Supplied text:
━━━
Search
Close this search box.

Mother Teresa: No Greater Love – Jesus in Every Person

I’m probably pretty average when it comes to knowing about Saint Mother Teresa. I’ve read some of her spiritual writings and seen a few of the movies about her life but I’m in no sense an expert. After viewing this new documentary, however, I feel like Mother Teresa has touched my life in a new way.

The film, Mother Teresa: No Greater Love, commemorates the 25th anniversary of Mother’s death on September 5, 1997, and will premier in theaters as a Fathom Event for two nights only, October 3 & 4. Click here for location information and tickets.

The film fulfills two goals: to honor Mother Teresa and tell her story for a new generation but also to show how her legacy lives on in the spirit and work of the religious communities she founded: The Missionaries of Charity (MC). With unprecedented access to institutional archives and filmed at MC locations around the world, this film is truly a work of art and will be a spiritual inspiration to people of faith and people of no faith.
━━━
Given data:
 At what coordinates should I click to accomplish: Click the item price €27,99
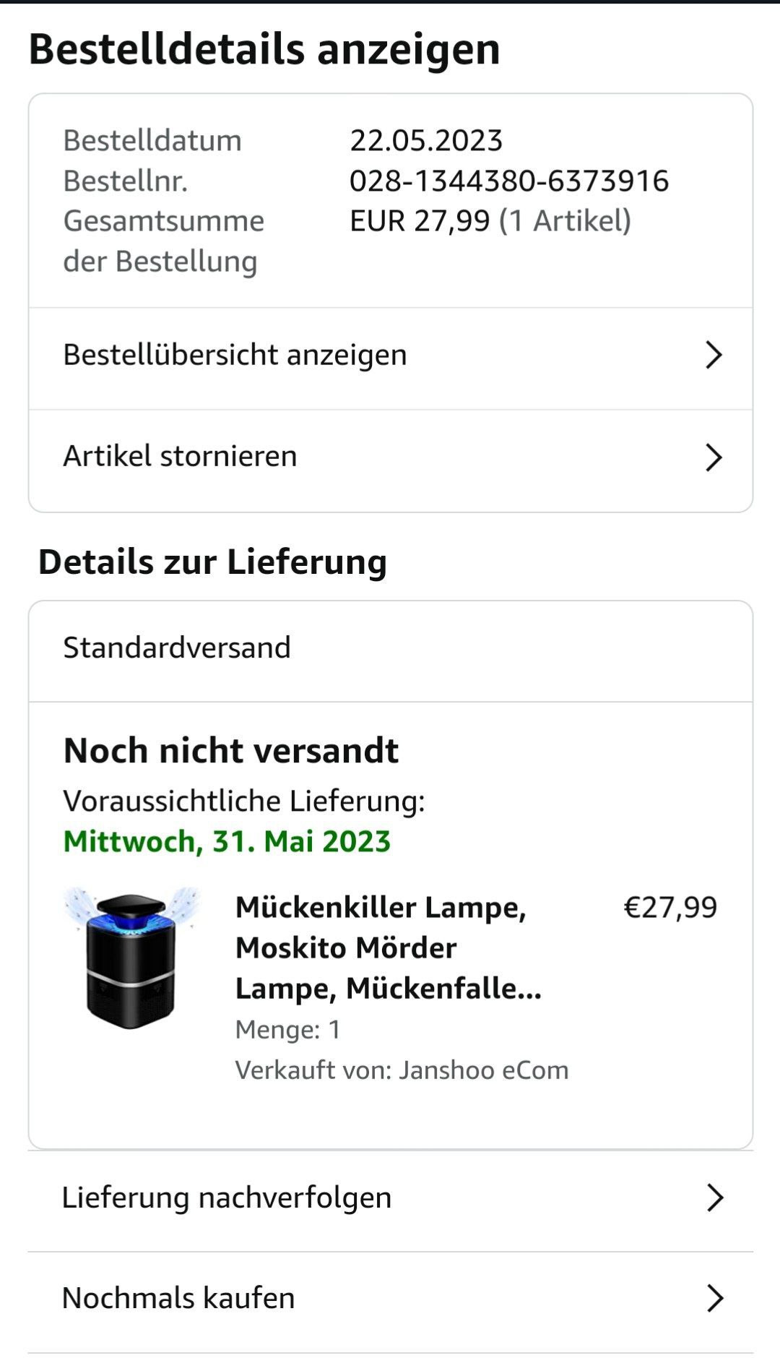(x=670, y=907)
━━━
Parts of the exercise:
a. Reproduce the Mother Teresa film review word for word, from "Mother Teresa: No Greater Love –" to "information and tickets.".
b. According to the Mother Teresa film review, on which two nights will the documentary show in theaters?
c. Carry the Mother Teresa film review forward from its final sentence.

Task results:
a.
Mother Teresa: No Greater Love – Jesus in Every Person

I’m probably pretty average when it comes to knowing about Saint Mother Teresa. I’ve read some of her spiritual writings and seen a few of the movies about her life but I’m in no sense an expert. After viewing this new documentary, however, I feel like Mother Teresa has touched my life in a new way.

The film, Mother Teresa: No Greater Love, commemorates the 25th anniversary of Mother’s death on September 5, 1997, and will premier in theaters as a Fathom Event for two nights only, October 3 & 4. Click here for location information and tickets.

b. October 3 and 4.

c.
The first description of Mother, as she is affectionately known by those who knew her, in the film is that she was “a small, tiny, bent woman but that she had a commanding presence.” And what an impact this small, tiny, bent woman had on the world.

 

Saint Mother Teresa of Calcutta in “Mother Teresa: No Greater Love.”  © 2022 Knights of Columbus. All Rights Reserved.

Mother Teresa: No Greater Love is written and directed by David Naglieri and produced by the Knights of Columbus. The almost two hour run time of the film, flows smoothly between interviews, archival footage of Mother Teresa and dramatizations depicting her early life and her journey from the Sisters of Loreto to her call to serve the poorest of the poor that led to the founding of the Missionaries of Charity.

The audience travels around the globe, first, to Boa Vista refugee camp in Roraima, Brazil where the MC sisters care for the Venezuelan refugees there. Next visited, is the Home of Mercy in Nairobi, Kenya where the sisters care for severely physically and mentally handicapped children. Back to Brazil, on the outskirts of Rio de Janeiro, the films shows how the sisters seek the face of Jesus in “Crackland,” the encampment of drug dealers and homeless addicts who are banned, even from the slums.

In the Bronx, New York, the sisters provide food and spiritual inspiration to people who live on the streets and anyone in need. The guests at the home for lepers in Titigah, India give back to the sisters by making the saris that are their habits.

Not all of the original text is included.